*** Task inputs ***

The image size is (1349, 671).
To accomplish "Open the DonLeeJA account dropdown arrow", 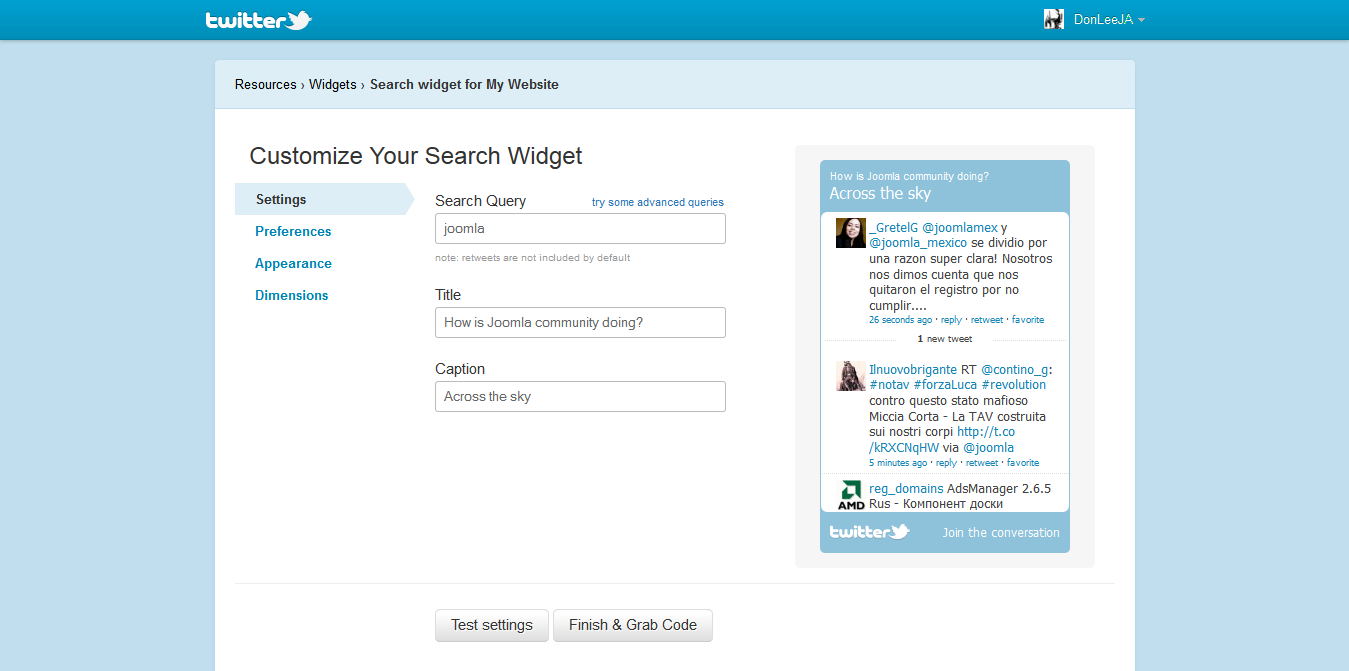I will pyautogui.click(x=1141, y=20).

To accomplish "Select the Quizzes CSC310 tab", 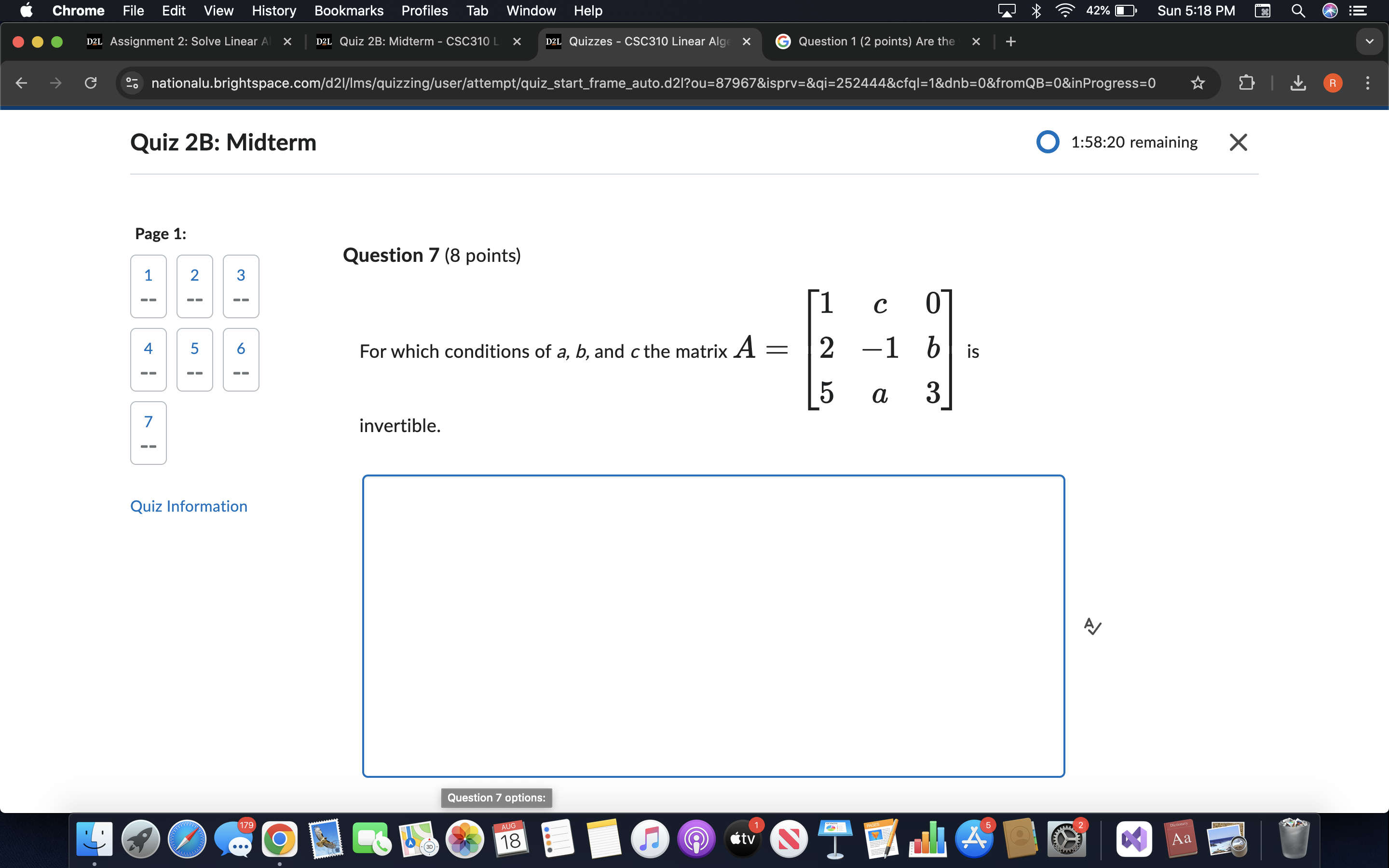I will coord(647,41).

***
*** Task inputs ***

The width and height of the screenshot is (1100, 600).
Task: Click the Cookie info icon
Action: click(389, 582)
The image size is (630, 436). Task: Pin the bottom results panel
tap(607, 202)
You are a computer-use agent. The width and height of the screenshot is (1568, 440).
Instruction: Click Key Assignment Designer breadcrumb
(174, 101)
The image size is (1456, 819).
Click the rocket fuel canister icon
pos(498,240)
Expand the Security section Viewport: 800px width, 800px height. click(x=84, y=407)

***

Work item - In the listing above, find the line with "Click the rocket fuel canister icon" and the line with "Expand the Security", then print exactly those two lines and every line between them, and nothing more.

Written answer -
Click the rocket fuel canister icon
pos(498,240)
Expand the Security section Viewport: 800px width, 800px height. click(x=84, y=407)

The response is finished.